Normal Appendix Wall Thickness on Ultrasound, CT & MRI

The vermiform appendix is a blind-ending tubular structure arising from the cecum, typically located in the right iliac fossa. Accurate measurement of appendiceal wall thickness is central to the imaging evaluation of suspected appendicitis, one of the most common surgical emergencies worldwide. Establishing a reliable normal reference value helps clinicians confidently differentiate a normal appendix from one that is inflamed or otherwise pathological.

Normal Reference Values

Measurement
<3 mm

Clinical Significance

A wall thickness of less than 3 mm is considered normal across ultrasound, CT, and MRI. When wall thickness meets or exceeds this threshold — particularly in conjunction with appendiceal dilation (outer diameter >6 mm), periappendiceal fat stranding, or free fluid — acute appendicitis should be strongly considered. Isolated wall thickening without dilation may represent early or focal inflammation, mucosal edema, or a normal variant and must be interpreted in clinical context.
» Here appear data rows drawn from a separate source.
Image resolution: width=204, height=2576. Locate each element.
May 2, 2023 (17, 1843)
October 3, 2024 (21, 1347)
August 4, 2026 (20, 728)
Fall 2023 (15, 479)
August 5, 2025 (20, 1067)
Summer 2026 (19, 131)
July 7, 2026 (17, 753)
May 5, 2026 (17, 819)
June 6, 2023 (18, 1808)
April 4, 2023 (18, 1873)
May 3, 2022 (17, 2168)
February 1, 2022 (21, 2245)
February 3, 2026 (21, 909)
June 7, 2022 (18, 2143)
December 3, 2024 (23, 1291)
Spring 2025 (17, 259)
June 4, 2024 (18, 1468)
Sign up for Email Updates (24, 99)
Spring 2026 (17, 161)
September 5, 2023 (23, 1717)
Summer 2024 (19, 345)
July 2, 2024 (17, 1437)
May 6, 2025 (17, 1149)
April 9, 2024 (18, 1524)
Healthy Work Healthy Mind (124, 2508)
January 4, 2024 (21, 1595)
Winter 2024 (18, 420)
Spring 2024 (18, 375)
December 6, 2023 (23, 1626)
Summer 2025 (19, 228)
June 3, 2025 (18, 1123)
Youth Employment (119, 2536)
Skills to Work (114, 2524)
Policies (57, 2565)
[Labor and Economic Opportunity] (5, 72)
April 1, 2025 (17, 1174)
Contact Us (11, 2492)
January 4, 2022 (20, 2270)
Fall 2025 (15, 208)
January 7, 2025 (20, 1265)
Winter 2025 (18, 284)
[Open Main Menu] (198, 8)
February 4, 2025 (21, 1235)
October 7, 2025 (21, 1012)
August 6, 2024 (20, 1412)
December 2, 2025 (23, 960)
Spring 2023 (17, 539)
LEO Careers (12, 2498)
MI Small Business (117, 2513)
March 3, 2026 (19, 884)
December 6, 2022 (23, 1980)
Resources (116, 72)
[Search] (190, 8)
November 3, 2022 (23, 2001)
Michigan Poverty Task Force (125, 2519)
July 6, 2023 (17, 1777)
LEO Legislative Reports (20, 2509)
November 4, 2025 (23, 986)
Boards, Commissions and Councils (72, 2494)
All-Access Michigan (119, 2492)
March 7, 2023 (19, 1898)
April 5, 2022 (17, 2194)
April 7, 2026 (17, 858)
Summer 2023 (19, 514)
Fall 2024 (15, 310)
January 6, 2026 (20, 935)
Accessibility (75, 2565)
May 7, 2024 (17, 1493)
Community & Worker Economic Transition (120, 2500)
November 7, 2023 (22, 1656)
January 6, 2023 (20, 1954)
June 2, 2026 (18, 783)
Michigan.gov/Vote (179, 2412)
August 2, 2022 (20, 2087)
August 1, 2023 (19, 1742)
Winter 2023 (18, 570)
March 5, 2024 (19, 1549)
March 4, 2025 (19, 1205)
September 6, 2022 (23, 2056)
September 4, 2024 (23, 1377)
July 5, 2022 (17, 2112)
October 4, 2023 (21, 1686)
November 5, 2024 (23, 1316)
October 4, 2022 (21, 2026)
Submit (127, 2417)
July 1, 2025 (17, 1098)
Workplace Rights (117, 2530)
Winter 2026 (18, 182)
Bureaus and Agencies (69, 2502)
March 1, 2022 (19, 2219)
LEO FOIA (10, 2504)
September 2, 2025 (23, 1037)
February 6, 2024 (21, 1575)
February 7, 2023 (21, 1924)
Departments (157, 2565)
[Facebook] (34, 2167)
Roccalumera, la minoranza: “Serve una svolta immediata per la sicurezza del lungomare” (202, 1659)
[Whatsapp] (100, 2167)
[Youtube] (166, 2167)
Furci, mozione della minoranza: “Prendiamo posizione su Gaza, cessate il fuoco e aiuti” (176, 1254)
Wall thickness assessment carries important pitfalls. A decompressed or gas-filled appendix may be difficult to visualize on ultrasound, leading to non-diagnostic studies. Conversely, periappendiceal inflammation from adjacent pathology can mimic primary appendicitis. In equivocal cases, cross-sectional imaging with CT or MRI provides superior characterization.

Conditions to consider when appendiceal wall thickening is detected:

  • Acute appendicitis
  • Appendiceal mucocele or neoplasm
  • Crohn disease involving the appendix
  • Periappendiceal abscess or phlegmon
  • Cecal or appendiceal carcinoma

Reference: Rioux M. Sonographic detection of the normal and abnormal appendix. AJR Am J Roentgenol. 1992;158(4):773-8.

Imaging Notes

On ultrasound, the appendix is best evaluated with a high-frequency linear transducer (7–15 MHz) using graded compression to displace overlying bowel gas. Wall thickness is measured from the inner to outer margin of a single wall in cross-section; normal is confirmed when the structure is compressible and wall thickness remains under 3 mm. On CT, the appendix is assessed in axial and reformatted planes; IV contrast is helpful to evaluate mural enhancement, while oral contrast is less consistently required. On MRI, T2-weighted sequences and diffusion-weighted imaging allow confident measurement without radiation, making it the preferred modality in pregnant patients and children. Regardless of modality, measurements should be taken at the widest visible portion of the wall, avoiding the appendiceal tip where apparent thickening may be artifactual.